Alt tags are no longer the indicator they once were.
Even content around the image can become pretty much redundant if the machine is very confident it has correctly identified what the image shows.
They Analyze Every Single Image
I had always assumed that running images through their algos had a financial cost that meant that money would dictate they couldn’t analyze every image they collect.
Not true.
Merchant states that they analyze every single image and identify what it shows.
That means the clues they see in the filename, alt tags, titles, captions, and even the content around the image are simply corroboration of what the machine has understood.
So there is truly no longer any point in cheating on those aspects.
Bing will spot the cheat and ignore it.
But worse. Trust.
Taking alt tags as an example, Merchant states that the algorithm will learn which sites are trustworthy and will apply historical trust to ranking.
And that appears to confirm the experiences I have had when submitting pages on my sites to Bing and Google.
Both pages and images get indexed very very fast (seconds). Other sites I have tested take minutes, hours, or even days.
Historically built trust would appear to be a major factor here.
And Merchant suggests that building a reputation over time also applies to authority. They look at a lot of signals to evaluate authority.
Merchant focuses on quality content (images in this case), inbound links, and clicks from the SERP.
And that nicely illustrates just how important E-A-T is. They are looking at:
- Expertise (quality content).
- Authoritativeness (peer group support).
- Trust (audience appreciation via interaction on the SERP).
Makes sense.
Both authority and trust are re-evaluated on every search.
The algo is constantly micro-altering its perception of which domains are most trustworthy and authoritative.
Staying honest over time is crucial to your future success.
Image Boxes on the Core SERP Are Simply the Top Results From Image Vertical
Merchant talks about the image vertical and points out that they can generate as many results as the core blue links.
Getting to the top of the image results not only gives visibility there, but also on the core SERPs.
To get seen on the blue links SERP, you simply need to rank near the top for the images for a query that shows image boxes on the core SERP.
If the query is very image-centric, ranking top dozen will do since the image box is bigger.
What Helps Videos Rank?
The signals are similar to images.
First and foremost, relevancy…. but then also popularity, authority, trust, attractiveness (in that order, it seems).
What Triggers a Video Box on a Core SERP?
As with images, whether a video box gets shown on the core SERP depends on their relevancy to the explicit or implicit intent of the query.
Merchant cites two examples of implicit intent that will trigger video: news and entertainment.
Is There a Domain / Platform Bias?
The platform doesn’t matter as much as producing relevant (that word again !), quality video that your audience engages with. Hosting it on YouTube, Twitter, Facebook, Vimeo are all options.

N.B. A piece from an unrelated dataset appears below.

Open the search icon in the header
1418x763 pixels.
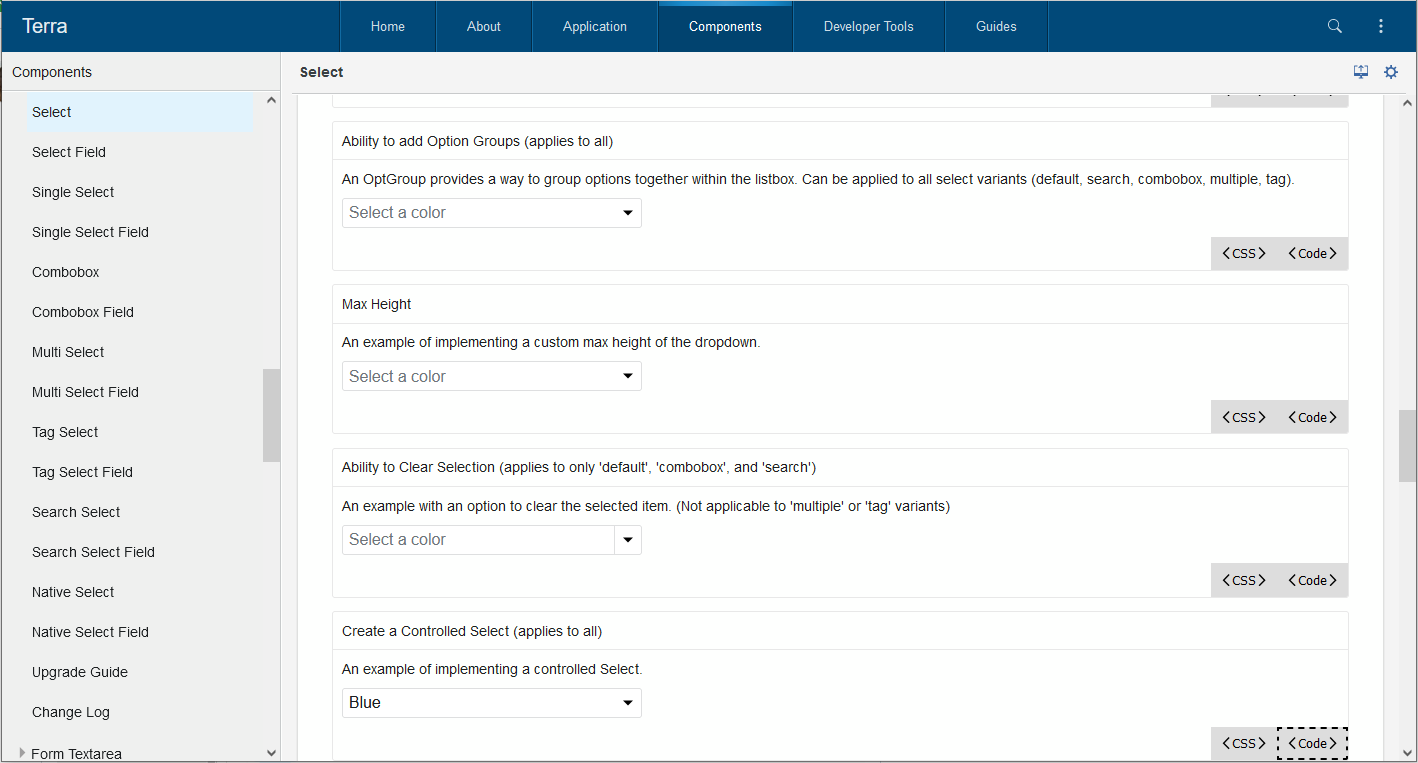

But think about the type of query and your vertical.
Different platforms dominate on different verticals.
YouTube is a great source for How-To, but news would tend to favor the BBC or another news site.The first non-YouTube result here was about 400th !!!!
On a query on a niche vertical / industry, the major platforms such as YouTube or the BBC have little advantage.
Authority in that niche can play a big rôle. So, a small, specialized website would be seen by Bing as a perfect source for a video on a very niche search query.
They would look for:
- Quality (aka being accurate and having decent production standards).
- Authority within that industry (a.k.a., peer group approval).
- Trust the domain has built over the years (a.k.a., providing results to Bing or Google that prove to be useful to their audience – a.k.a. SERP data).
Once again, all this looks suspiciously like E-A-T.
The Importance of E-A-T
As I move forward with writing up the interviews in the Bing Series, the more E-A-T stands out, and the more I am convinced that E-A-T a good way to approach creating and presenting content to rank.